Historic Supreme Court Cases

This is a sampling of some of the major Supreme Court cases that are frequently studied in law school

Racial Discrimination Cases

Plessy v. Ferguson 163 U.S. 537 (1896) (W|L)

  • In 1896, the Supreme Court issued its decision in Plessy v. Ferguson. Justice Henry Brown of Michigan delivered the majority opinion, which sustained the constitutionality of Louisiana's Jim Crow law. In part, he said:  "We consider the underlying fallacy of the plaintiffs argument to consist in the assumption that the enforced separation of the two races stamps the colored race with a badge of inferiority. If this be so, it is not by reason of anything found in the act, but solely because the colored race chooses to put that construction upon it. The argument also assumes that social prejudice may be overcome by legislation, and that equal rights cannot be secured except by an enforced commingling of the two races. If the civil and political rights of both races be equal, one cannot be inferior to the other civilly or politically. If one race be inferior to the other socially, they cannot put them upon the same plane."

Brown v. Board of Education 347 U.S. 483 (1954) (W|L)

  • On May 17, 1954, U.S. Supreme Court Justice Earl Warren delivered the unanimous ruling in the landmark civil rights case Brown v. Board of Education of Topeka, Kansas. State-sanctioned segregation of public schools was a violation of the 14th amendment and was therefore unconstitutional. This historic decision marked the end of the "separate but equal" precedent set by the Supreme Court nearly 60 years earlier in Plessy v. Ferguson and served as a catalyst for the expanding civil rights movement during the decade of the 1950s. Arguments were to be heard during the next term to determine just how the ruling would be imposed. Just over one year later, on May 31, 1955, Warren read the Court's unanimous decision, now referred to as Brown II, instructing the states to begin desegregation plans "with all deliberate speed."

Loving v. Virginia 388 U.S. 1 (1967) (W|L)

  • Proceeding on motion to vacate sentences for violating state ban on interracial marriages. The Circuit Court of Caroline County, Virginia, denied motion, and writ of error was granted. The Virginia Supreme Court of Appeals, 206 Va. 924, 147 S.E.2d 78, affirmed the convictions, and probable jurisdiction was noted. The United States Supreme Court, Mr. Chief Justice Warren, held that miscegenation statutes adopted by Virginia to prevent marriages between persons solely on basis of racial classification violate equal protection and due process clauses of Fourteenth Amendment.

Regents of the University of California v. Bakke 438 U.S. 265 (1978) (W|L)

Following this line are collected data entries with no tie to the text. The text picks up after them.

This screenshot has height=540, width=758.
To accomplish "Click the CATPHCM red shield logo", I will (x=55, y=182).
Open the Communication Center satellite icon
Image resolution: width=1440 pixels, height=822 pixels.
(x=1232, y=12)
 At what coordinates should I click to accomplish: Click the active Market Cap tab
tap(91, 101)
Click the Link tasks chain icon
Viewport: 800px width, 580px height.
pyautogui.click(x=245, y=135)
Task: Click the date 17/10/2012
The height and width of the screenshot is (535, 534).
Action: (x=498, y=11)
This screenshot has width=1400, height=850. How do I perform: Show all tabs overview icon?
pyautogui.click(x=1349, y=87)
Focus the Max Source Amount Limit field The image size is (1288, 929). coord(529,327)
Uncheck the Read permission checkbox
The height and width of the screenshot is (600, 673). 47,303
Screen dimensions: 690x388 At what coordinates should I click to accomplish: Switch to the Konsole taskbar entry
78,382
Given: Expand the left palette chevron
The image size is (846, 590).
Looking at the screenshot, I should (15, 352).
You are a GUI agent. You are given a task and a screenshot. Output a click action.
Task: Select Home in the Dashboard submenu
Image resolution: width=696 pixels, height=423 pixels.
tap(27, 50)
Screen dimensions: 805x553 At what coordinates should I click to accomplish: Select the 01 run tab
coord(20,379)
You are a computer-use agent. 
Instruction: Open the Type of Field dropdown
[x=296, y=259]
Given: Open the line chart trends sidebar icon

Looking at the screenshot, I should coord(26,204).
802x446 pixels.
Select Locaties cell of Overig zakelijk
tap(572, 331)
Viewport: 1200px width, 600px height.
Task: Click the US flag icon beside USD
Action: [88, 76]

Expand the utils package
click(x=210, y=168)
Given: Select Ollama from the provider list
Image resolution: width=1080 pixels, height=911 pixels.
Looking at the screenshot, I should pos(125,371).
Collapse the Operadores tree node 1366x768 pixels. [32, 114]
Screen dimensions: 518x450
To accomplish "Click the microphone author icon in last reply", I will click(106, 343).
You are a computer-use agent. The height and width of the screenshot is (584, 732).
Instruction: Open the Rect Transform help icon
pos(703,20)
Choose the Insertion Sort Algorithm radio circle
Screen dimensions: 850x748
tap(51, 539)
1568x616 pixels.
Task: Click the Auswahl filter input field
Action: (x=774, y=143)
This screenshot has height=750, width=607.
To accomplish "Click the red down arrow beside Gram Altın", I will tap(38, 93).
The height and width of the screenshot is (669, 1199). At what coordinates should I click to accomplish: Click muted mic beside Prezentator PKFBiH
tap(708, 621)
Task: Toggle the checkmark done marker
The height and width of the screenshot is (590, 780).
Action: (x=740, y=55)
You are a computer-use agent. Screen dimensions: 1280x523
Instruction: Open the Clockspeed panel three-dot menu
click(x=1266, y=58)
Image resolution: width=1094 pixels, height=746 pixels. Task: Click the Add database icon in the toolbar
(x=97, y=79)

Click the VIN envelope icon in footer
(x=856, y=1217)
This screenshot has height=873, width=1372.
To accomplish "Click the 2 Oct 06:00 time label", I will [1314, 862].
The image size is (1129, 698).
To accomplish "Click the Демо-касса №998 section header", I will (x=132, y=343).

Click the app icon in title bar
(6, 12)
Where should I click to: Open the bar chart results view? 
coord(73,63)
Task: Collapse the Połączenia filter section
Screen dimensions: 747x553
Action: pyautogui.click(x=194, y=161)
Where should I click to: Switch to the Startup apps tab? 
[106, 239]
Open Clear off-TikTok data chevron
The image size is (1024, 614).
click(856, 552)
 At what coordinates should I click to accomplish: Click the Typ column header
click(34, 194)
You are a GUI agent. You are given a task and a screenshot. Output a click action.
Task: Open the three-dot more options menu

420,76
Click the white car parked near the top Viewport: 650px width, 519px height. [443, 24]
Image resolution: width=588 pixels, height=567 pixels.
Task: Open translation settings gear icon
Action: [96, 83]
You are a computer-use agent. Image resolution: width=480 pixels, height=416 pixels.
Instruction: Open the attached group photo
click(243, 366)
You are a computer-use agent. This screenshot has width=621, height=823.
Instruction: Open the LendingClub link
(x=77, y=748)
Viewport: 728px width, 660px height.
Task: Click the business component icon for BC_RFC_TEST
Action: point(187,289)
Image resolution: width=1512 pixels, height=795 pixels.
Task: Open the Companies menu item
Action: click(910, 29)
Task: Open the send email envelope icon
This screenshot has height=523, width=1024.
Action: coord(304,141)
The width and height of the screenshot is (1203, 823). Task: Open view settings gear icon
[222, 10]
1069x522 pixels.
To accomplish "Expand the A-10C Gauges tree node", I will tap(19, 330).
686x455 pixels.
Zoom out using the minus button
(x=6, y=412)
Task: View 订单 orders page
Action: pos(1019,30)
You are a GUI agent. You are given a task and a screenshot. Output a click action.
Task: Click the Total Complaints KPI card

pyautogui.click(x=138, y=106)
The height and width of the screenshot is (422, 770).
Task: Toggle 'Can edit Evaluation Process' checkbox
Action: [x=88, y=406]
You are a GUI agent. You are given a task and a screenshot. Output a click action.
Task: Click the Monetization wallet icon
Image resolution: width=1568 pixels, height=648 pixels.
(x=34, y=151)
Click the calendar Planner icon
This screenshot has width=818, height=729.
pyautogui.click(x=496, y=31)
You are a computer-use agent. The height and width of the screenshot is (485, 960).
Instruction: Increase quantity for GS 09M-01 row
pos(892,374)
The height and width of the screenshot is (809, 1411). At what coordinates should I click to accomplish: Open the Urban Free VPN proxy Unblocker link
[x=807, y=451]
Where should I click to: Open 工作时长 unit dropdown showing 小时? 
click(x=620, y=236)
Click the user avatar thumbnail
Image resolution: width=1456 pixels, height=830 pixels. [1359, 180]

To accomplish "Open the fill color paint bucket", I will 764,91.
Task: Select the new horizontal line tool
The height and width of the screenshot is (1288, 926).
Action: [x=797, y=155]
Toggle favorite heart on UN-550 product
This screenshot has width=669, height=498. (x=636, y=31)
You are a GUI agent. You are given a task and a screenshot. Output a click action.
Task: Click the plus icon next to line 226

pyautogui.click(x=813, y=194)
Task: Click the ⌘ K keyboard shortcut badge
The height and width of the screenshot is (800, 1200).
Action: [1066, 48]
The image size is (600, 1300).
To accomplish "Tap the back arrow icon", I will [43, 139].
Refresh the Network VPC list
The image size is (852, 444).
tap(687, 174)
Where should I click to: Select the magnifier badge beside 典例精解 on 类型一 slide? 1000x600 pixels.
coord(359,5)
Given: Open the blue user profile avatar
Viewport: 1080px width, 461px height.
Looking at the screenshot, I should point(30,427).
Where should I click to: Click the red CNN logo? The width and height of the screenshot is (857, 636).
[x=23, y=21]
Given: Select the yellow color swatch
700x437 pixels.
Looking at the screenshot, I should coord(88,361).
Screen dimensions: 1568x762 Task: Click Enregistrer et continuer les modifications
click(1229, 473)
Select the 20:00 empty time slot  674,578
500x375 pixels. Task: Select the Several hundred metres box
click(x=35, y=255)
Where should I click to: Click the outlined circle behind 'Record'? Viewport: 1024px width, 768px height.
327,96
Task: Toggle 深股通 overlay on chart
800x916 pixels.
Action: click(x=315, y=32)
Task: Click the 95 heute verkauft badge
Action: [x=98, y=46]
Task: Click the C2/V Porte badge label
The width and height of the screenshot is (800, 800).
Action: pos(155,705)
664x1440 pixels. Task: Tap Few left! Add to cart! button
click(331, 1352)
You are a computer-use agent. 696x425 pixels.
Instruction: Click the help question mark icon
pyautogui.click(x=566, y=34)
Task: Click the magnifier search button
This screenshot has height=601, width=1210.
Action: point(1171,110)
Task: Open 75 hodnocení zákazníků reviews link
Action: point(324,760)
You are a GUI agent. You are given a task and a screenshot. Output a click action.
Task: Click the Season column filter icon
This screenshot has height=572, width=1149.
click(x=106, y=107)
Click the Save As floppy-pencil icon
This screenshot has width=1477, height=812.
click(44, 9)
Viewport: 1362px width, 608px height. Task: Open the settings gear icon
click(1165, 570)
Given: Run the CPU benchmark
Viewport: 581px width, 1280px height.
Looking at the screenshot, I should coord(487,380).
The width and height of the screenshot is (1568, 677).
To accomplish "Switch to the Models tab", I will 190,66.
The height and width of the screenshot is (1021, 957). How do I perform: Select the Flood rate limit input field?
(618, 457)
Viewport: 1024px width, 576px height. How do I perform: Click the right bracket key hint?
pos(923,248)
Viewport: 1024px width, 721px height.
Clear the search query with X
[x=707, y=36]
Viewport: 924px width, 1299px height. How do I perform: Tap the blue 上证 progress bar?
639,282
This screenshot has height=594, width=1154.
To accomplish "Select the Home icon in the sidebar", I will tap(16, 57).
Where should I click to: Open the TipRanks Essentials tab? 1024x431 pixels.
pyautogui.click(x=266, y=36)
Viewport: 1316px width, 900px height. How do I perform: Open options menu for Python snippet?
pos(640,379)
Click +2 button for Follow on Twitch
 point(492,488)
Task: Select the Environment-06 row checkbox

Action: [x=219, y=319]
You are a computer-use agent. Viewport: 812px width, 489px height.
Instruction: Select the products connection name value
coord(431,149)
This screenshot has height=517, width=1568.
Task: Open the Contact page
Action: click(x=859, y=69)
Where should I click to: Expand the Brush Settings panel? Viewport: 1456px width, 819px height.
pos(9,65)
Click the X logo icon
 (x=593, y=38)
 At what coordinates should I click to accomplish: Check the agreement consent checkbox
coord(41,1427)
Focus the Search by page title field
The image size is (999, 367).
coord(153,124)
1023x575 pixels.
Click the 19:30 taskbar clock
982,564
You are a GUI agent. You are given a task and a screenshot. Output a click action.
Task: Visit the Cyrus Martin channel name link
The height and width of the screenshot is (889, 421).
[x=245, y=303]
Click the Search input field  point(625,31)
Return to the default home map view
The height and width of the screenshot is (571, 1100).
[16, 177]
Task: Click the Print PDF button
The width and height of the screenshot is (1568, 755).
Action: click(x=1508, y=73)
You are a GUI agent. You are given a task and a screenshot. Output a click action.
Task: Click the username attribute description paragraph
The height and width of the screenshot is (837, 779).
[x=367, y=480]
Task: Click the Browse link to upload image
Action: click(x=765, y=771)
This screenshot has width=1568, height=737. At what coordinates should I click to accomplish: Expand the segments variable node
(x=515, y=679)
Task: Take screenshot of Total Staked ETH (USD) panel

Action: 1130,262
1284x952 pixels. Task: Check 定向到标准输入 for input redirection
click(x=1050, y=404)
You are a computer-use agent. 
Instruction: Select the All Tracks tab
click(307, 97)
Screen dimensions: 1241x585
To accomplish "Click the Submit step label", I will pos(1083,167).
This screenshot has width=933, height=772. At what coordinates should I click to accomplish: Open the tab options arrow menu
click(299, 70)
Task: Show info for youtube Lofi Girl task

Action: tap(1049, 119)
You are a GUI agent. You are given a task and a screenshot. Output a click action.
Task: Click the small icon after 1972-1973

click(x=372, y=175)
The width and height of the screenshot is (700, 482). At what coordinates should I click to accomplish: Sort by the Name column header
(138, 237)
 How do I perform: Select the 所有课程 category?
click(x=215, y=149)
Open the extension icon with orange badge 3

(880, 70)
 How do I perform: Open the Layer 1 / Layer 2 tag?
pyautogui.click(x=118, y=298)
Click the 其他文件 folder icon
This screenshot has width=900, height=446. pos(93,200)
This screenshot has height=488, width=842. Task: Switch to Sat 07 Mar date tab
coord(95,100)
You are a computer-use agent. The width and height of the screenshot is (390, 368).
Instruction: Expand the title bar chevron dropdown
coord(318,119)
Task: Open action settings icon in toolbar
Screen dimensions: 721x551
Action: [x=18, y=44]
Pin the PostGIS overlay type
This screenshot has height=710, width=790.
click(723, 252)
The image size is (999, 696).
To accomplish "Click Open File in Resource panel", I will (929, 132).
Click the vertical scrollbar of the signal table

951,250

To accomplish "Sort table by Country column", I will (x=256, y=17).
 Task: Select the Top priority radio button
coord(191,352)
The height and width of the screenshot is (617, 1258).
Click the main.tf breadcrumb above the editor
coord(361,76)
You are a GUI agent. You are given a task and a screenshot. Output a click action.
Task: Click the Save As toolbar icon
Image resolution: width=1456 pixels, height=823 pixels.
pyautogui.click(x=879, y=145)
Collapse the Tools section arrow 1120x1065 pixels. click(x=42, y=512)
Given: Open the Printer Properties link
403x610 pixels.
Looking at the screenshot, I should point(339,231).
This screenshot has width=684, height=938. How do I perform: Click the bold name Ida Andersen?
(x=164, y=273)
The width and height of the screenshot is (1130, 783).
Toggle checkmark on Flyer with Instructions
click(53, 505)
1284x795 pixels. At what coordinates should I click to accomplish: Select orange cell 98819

  • White male whose application to state medical school was rejected brought action challenging legality of the school's special admissions program under which 16 of the 100 positions in the class were reserved for "disadvantaged" minority students. School cross-claimed for declaratory judgment that its program was legal. The trial court declared the program illegal but refused to order the school to admit the applicant. The California Supreme Court, 18 Cal.3d 34, 132 Cal.Rptr. 680, 553 P.2d 1152, affirmed the finding that the program was illegal and ordered the student admitted and the school sought certiorari. The Supreme Court, Mr. Justice Powell, held that: (1) the special admissions program was illegal, but (2) race may be one of a number of factors considered by school in passing on applications, and (3) since the school could not show that the white applicant would not have been admitted even in the absence of the special admissions program, the applicant was entitled to be admitted.

Dred Scott v. Sandford 60 U.S. 393 (1857) (W|L)

  • Court ruled that people of African descent, whether or not they were slaves, could never be citizens of the United States, and that the United States Congress had no authority to prohibit slavery in federal territories. The Court also ruled that slaves could not sue in court, and that slaves—as chattel or private property—could not be taken away from their owners without due process.

Korematsu v. United States 323 U.S. 214 (1944) (W|L)

  • American citizens of Japanese descent can be interned and deprived of basic constitutional rights; first application of the strict scrutiny test.